-- PASSAGE PROVIDED start --

I hope that this is the correct forum for this post. I also apologise for the long post.

My wife recently became self-employed and mentioned to her accountant that she thought she might need eventually to set up a pension as part of her company. The accountant referred her to a financial advisor, who sent her what they called a "letter of introduction" inviting her for a consultation.

She went along to a consultation (I am unsure whether this was free although my wife feels that she was told by the accountant or the financial advisor that the consultation was free) where, in her words "basically they interviewed me", asking questions about her income, savings, assurance, pensions, etc. She asked some questions about what kinds of things they thought she might need, and how much those things might cost. The advisor told her that he'd investigate and run the numbers and get back to her, and they parted with the understanding they'd get back together again. They then mailed her an online risk-tolerance quiz, which she completed.

-- PASSAGE PROVIDED end --
-- STORED ROWS start --

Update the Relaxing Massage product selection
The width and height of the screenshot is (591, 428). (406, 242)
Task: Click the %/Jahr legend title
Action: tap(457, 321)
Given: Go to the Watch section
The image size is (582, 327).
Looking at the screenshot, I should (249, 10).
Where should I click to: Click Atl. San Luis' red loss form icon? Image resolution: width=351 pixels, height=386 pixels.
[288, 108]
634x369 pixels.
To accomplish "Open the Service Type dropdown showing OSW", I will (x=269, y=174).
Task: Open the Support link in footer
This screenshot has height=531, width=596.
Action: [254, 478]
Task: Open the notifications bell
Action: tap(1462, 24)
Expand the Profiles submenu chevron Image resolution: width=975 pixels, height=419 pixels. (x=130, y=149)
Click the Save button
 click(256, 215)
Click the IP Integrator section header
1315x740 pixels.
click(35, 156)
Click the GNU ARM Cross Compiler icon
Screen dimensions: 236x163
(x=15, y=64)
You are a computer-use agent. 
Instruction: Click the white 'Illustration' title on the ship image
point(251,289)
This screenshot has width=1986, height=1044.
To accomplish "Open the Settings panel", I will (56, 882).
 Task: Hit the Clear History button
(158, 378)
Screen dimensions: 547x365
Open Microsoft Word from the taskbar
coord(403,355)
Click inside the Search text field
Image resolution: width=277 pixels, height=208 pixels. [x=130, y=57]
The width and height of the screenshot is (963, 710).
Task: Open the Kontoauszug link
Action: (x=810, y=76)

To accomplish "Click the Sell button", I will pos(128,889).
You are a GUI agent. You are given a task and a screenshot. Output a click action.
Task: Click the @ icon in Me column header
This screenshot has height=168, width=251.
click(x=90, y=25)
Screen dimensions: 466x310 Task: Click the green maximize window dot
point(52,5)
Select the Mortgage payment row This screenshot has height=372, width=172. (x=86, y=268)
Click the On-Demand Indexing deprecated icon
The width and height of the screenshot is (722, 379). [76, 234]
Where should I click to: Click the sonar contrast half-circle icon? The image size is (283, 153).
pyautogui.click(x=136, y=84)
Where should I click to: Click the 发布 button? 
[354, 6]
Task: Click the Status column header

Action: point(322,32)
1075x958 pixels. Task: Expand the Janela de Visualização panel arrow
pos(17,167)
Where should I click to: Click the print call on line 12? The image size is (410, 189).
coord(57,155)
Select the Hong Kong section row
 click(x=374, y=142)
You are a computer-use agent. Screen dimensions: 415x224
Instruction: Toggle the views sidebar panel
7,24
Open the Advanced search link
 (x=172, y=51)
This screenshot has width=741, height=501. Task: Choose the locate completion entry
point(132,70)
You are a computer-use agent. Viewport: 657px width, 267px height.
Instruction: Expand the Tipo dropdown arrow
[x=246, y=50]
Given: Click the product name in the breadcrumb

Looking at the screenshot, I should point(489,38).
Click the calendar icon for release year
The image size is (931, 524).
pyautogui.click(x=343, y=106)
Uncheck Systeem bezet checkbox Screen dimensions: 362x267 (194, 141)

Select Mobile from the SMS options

-- STORED ROWS end --

Please reproduce the forum post about the pension consultation word for word, from "I hope that" to "for a consultation.". The material stands apart from the forum post about the pension consultation.

I hope that this is the correct forum for this post. I also apologise for the long post.

My wife recently became self-employed and mentioned to her accountant that she thought she might need eventually to set up a pension as part of her company. The accountant referred her to a financial advisor, who sent her what they called a "letter of introduction" inviting her for a consultation.